**応用問題:**
[1] 次の(a)〜(c)が原文の内容と合っているかどうかを「はい」か「いいえ」で答え、判断の根拠となる原文の語句をそのまま引用してください。
(a) 日本の葬儀は仏教によるものが多いようだと述べている。
(b) 同じ仏教であれば、宗旨が違っても考え方は変わらないと述べている。
(c) 故人の魂を弔ってから別れるという考えは、最近ではなくなったと述べている。
[2] 原文によれば、葬儀の形は何によって決まるとされていますか。
[3] 原文の「最近では、故人とのお別れだけ」から「て決定するようにしましょう。」までを、一字一句違えずに書き写してください。

**原文:**
====
最近では、故人とのお別れだけをするということで、お別れ会のみを開く方もいますが、故人の魂を弔ってからお別れをするという考えは今なお残っています。 そこで、弔い方として、故人が何を信仰していたのか、または送る方がどのように信仰しているのかで、葬儀の形が決まってきます。今なお日本の葬儀といえば、仏教での葬儀が多いようです。そこで、仏教の教えに則り葬儀を行うと決まれば、仏教の弔いの仕方や準備となるわけです。

注意しないといけないのは、弔い方は何を信仰していたかで、考え方も祭り方も全く違います。また、たとえ仏教といえど宗旨で考え方が全く違う場合もあります、ですので自分の信仰宗教の考え方や、祭り方を強要しないことです。故人にとってどのような形が一番いいのか考えて決定するようにしましょう。
====
**データ抜粋:**

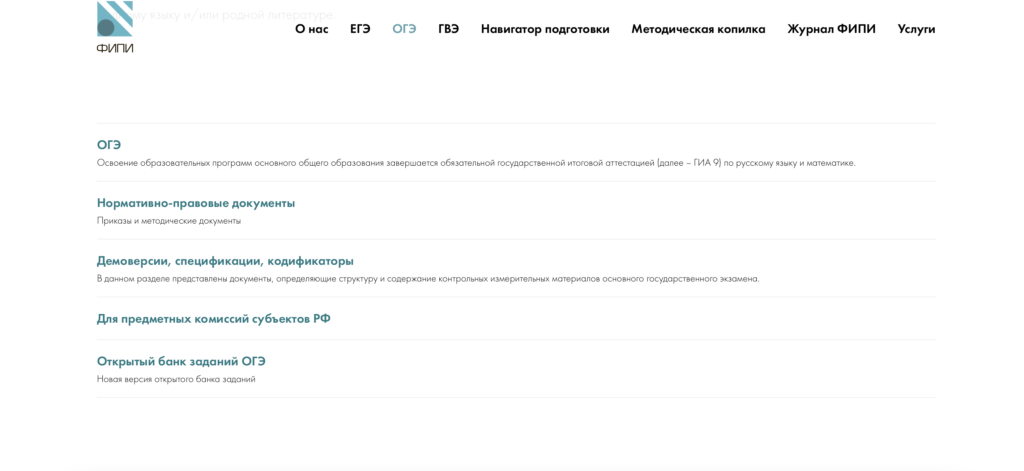Open the О нас menu

coord(312,29)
====
**問題の解答:**
[1]
(a) はい。「今なお日本の葬儀といえば、仏教での葬儀が多いようです。」
(b) いいえ。「たとえ仏教といえど宗旨で考え方が全く違う場合もあります」
(c) いいえ。「故人の魂を弔ってからお別れをするという考えは今なお残っています。」

[2] 故人が何を信仰していたのか、または送る方がどのように信仰しているのかによって決まります。

[3]
最近では、故人とのお別れだけをするということで、お別れ会のみを開く方もいますが、故人の魂を弔ってからお別れをするという考えは今なお残っています。 そこで、弔い方として、故人が何を信仰していたのか、または送る方がどのように信仰しているのかで、葬儀の形が決まってきます。今なお日本の葬儀といえば、仏教での葬儀が多いようです。そこで、仏教の教えに則り葬儀を行うと決まれば、仏教の弔いの仕方や準備となるわけです。

注意しないといけないのは、弔い方は何を信仰していたかで、考え方も祭り方も全く違います。また、たとえ仏教といえど宗旨で考え方が全く違う場合もあります、ですので自分の信仰宗教の考え方や、祭り方を強要しないことです。故人にとってどのような形が一番いいのか考えて決定するようにしましょう。